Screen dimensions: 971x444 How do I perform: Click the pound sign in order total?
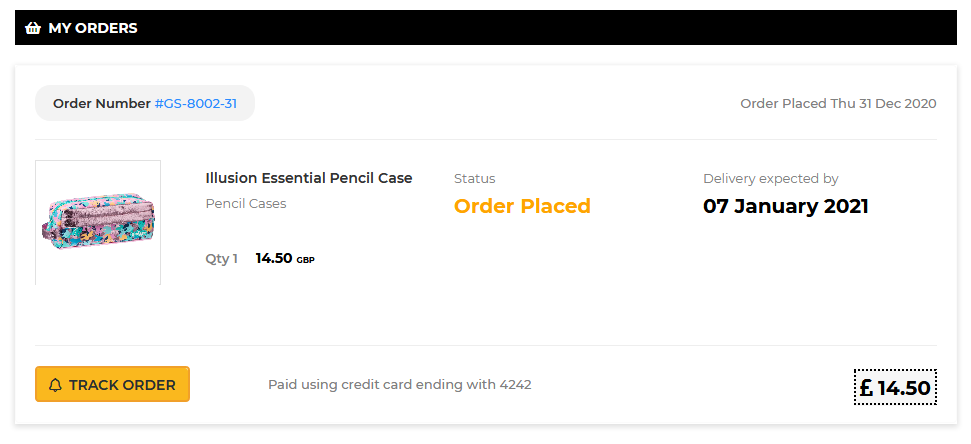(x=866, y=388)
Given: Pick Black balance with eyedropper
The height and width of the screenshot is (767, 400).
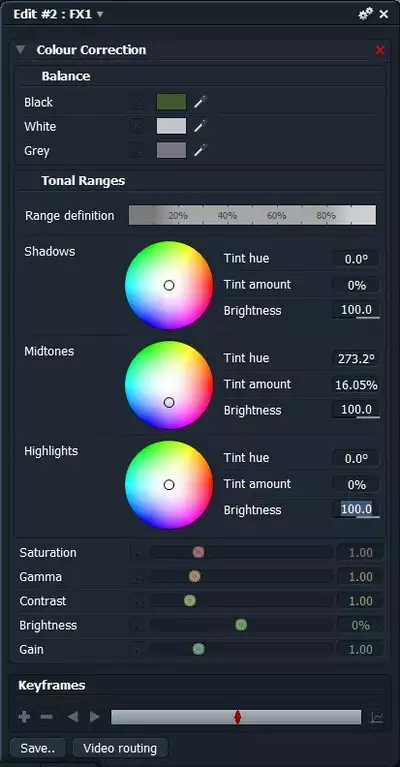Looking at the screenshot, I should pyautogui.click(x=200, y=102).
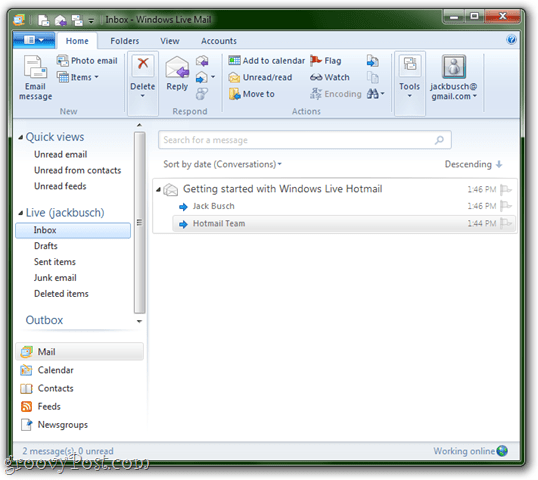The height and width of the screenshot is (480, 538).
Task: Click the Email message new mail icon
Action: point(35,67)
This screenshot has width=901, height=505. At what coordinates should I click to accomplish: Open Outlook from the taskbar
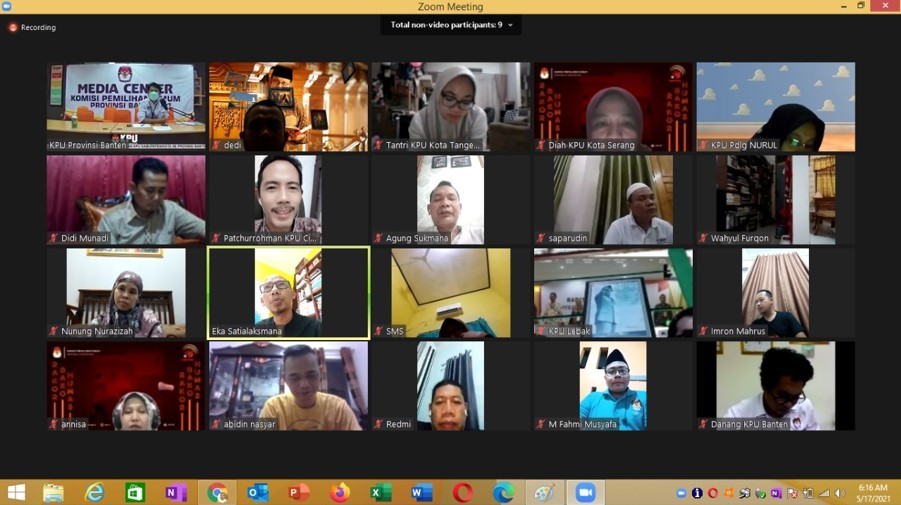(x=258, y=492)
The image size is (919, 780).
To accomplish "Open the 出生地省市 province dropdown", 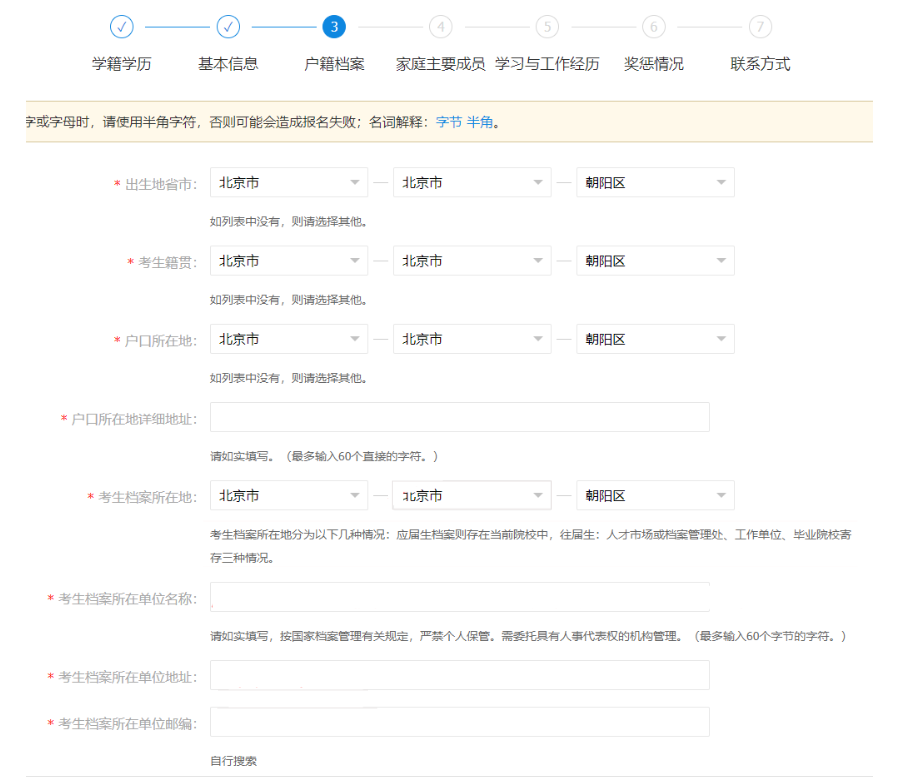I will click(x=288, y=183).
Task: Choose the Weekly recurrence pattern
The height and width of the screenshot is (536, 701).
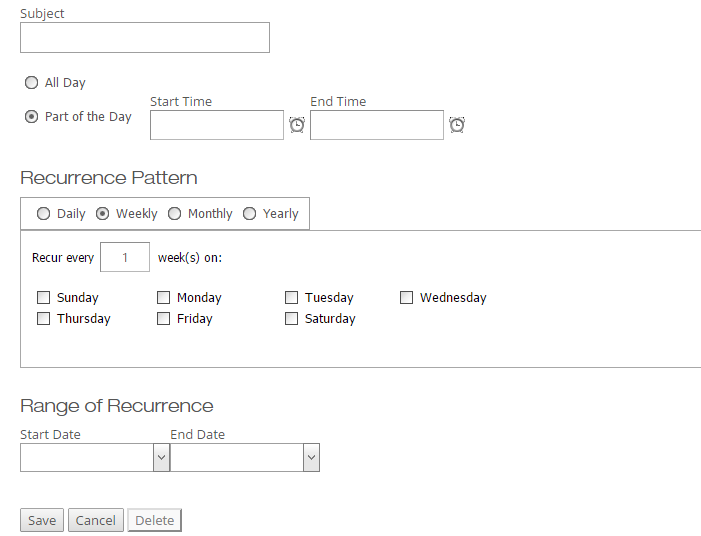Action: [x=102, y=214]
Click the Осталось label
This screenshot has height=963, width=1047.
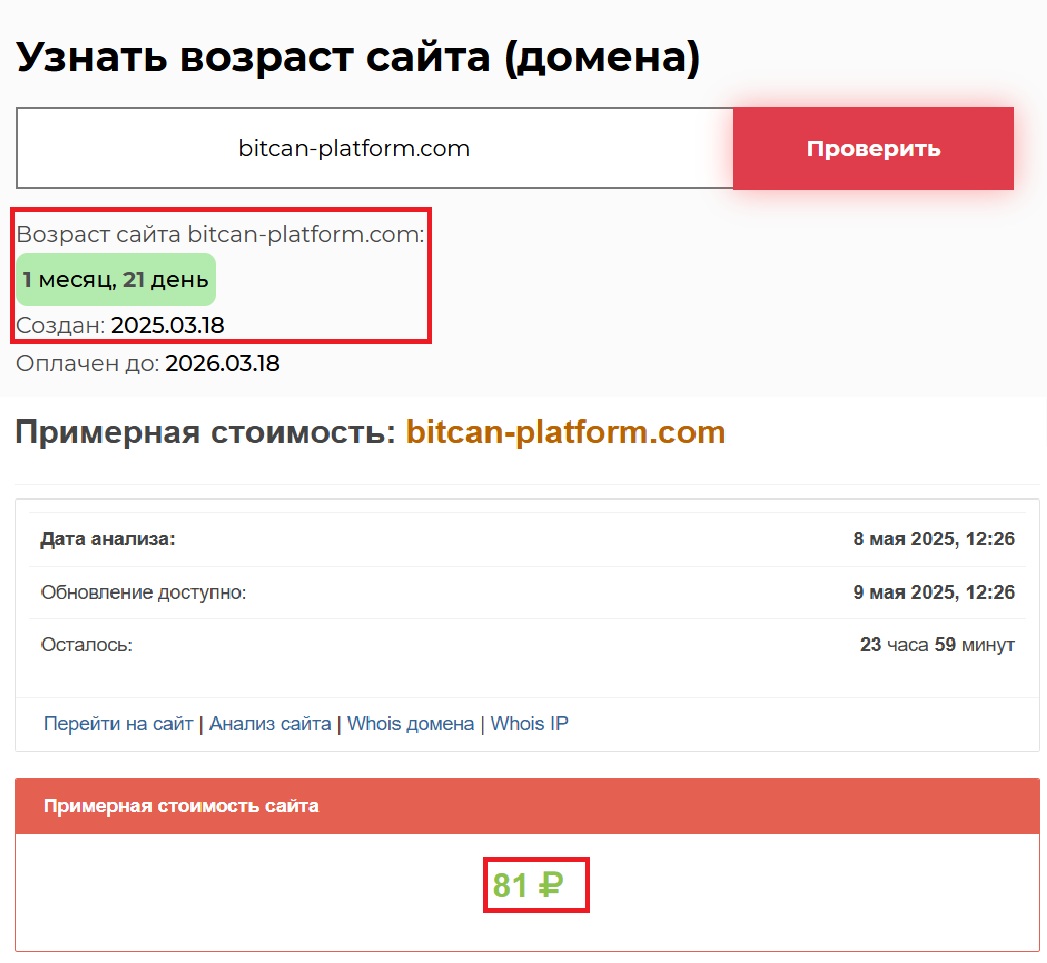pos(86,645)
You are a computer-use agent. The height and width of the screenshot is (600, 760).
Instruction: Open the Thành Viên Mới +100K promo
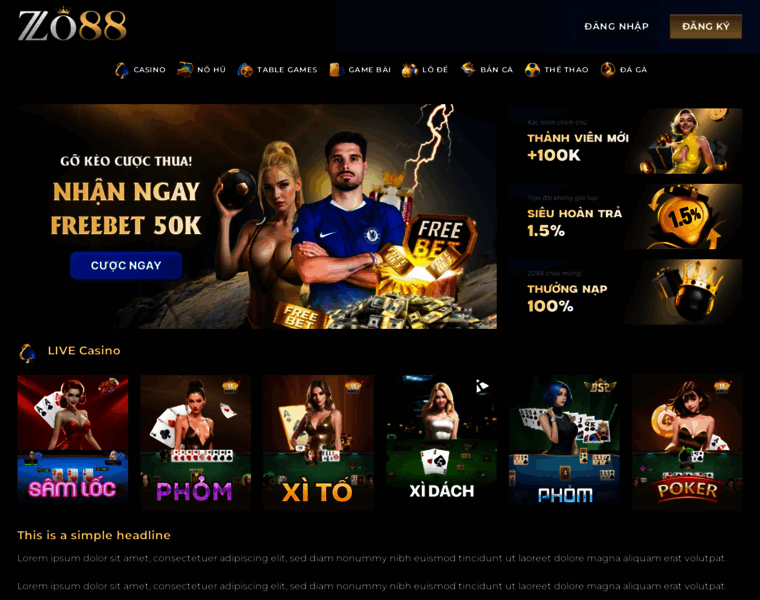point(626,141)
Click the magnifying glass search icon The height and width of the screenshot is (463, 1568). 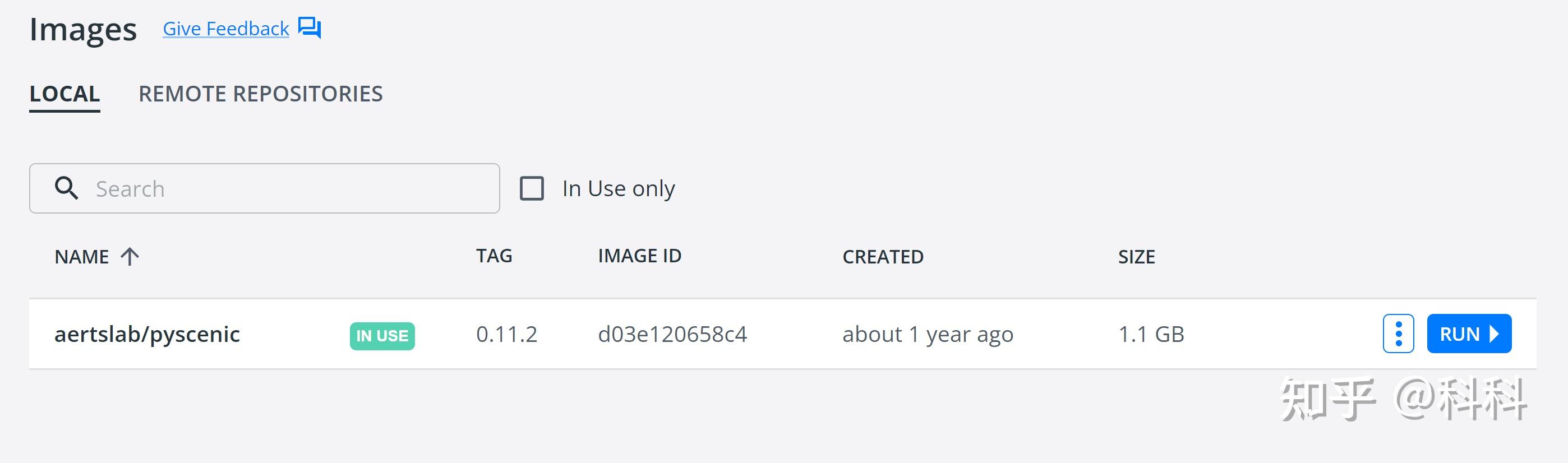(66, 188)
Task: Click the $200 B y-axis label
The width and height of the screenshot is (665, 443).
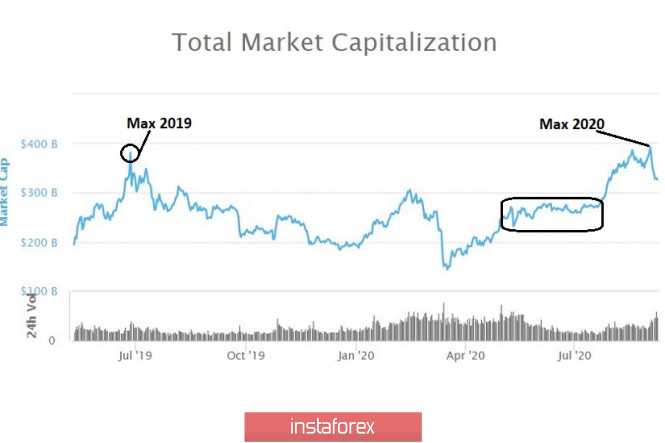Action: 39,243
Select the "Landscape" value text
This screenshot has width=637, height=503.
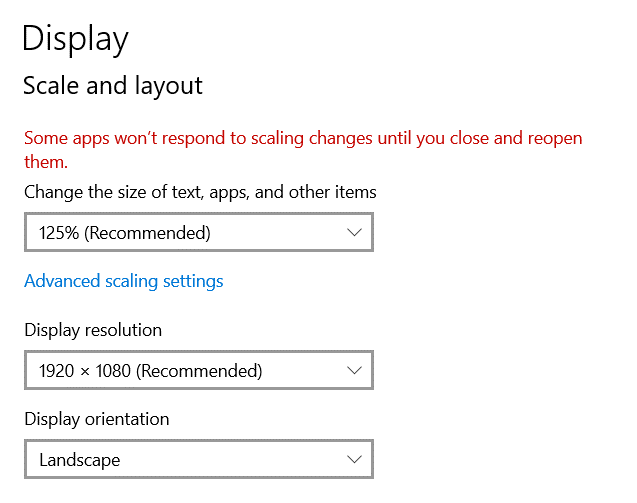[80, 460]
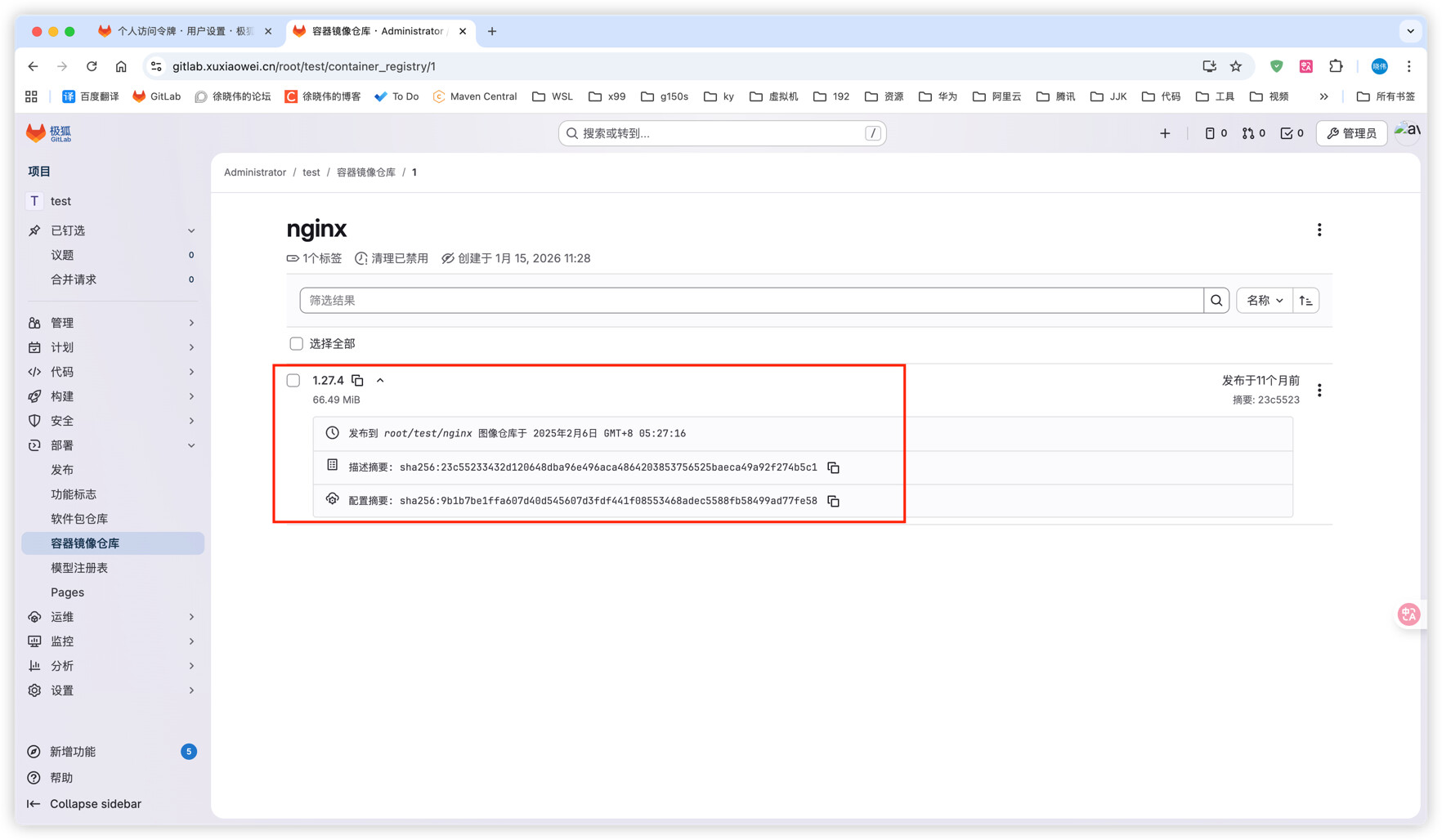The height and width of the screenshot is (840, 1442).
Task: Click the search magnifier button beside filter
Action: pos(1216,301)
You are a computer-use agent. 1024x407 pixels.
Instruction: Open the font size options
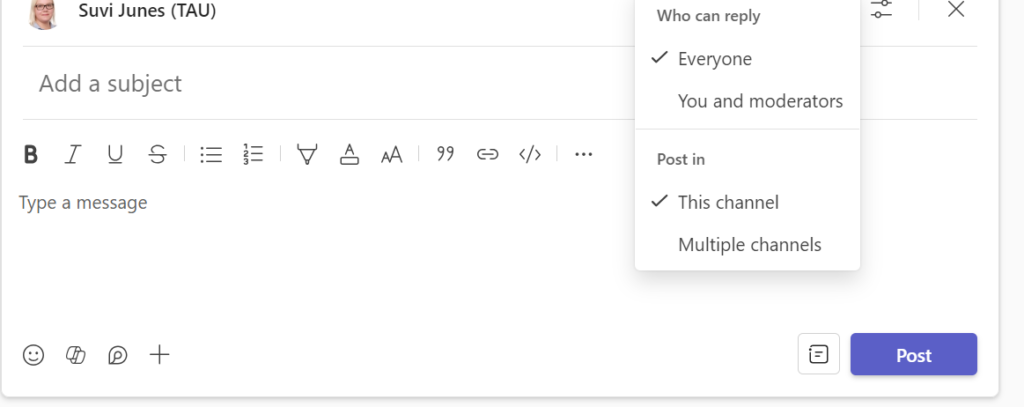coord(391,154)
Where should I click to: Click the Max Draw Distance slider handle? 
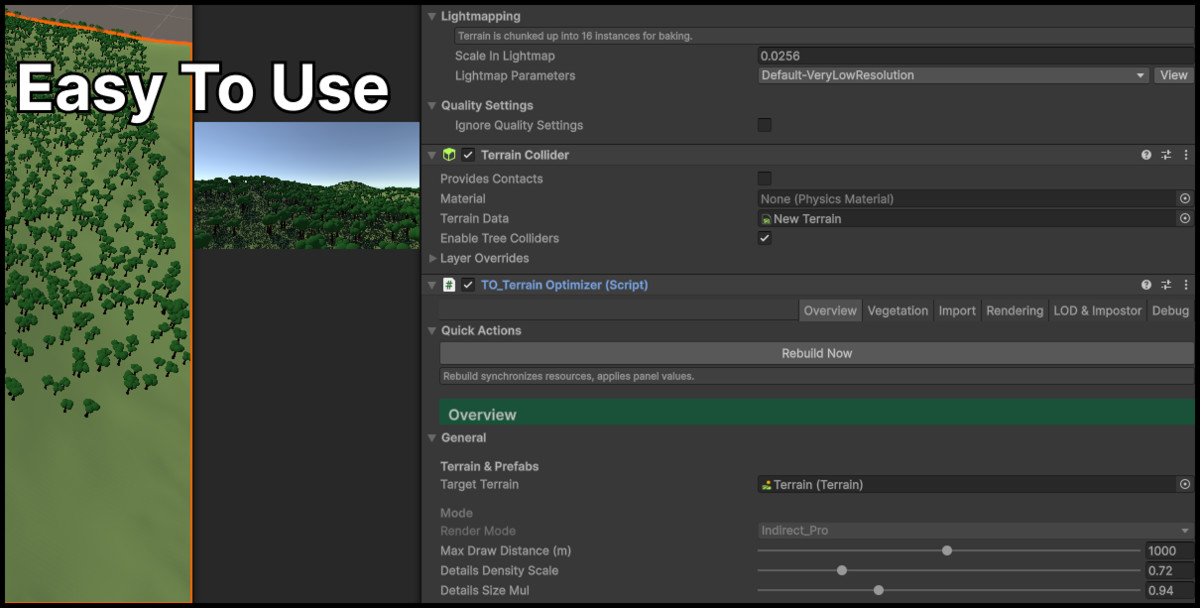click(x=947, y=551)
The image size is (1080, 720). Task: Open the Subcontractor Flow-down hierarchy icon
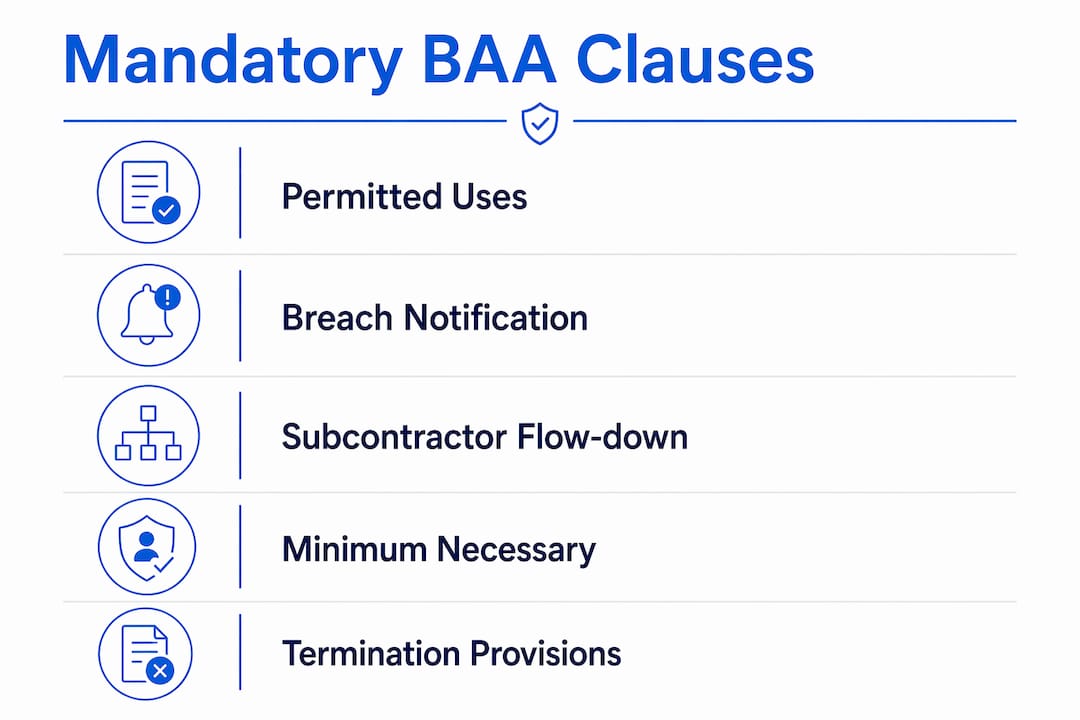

:: ASSIGNMENT ::
Give the lines again word for word, from the start of the records to the line holding "The image size is (919, 780).", both included, and leave out any picture.

:: TASK OUTPUT ::
Screen dimensions: 971x444 How do I perform: Click the pound sign in order total?
(x=866, y=388)
Given: Pick Black balance with eyedropper
The height and width of the screenshot is (767, 400).
Looking at the screenshot, I should pyautogui.click(x=200, y=102).
The height and width of the screenshot is (480, 538).
Task: Click the Email message new mail icon
Action: point(35,67)
This screenshot has width=901, height=505. At what coordinates should I click to accomplish: Open Outlook from the taskbar
(x=258, y=492)
The image size is (919, 780).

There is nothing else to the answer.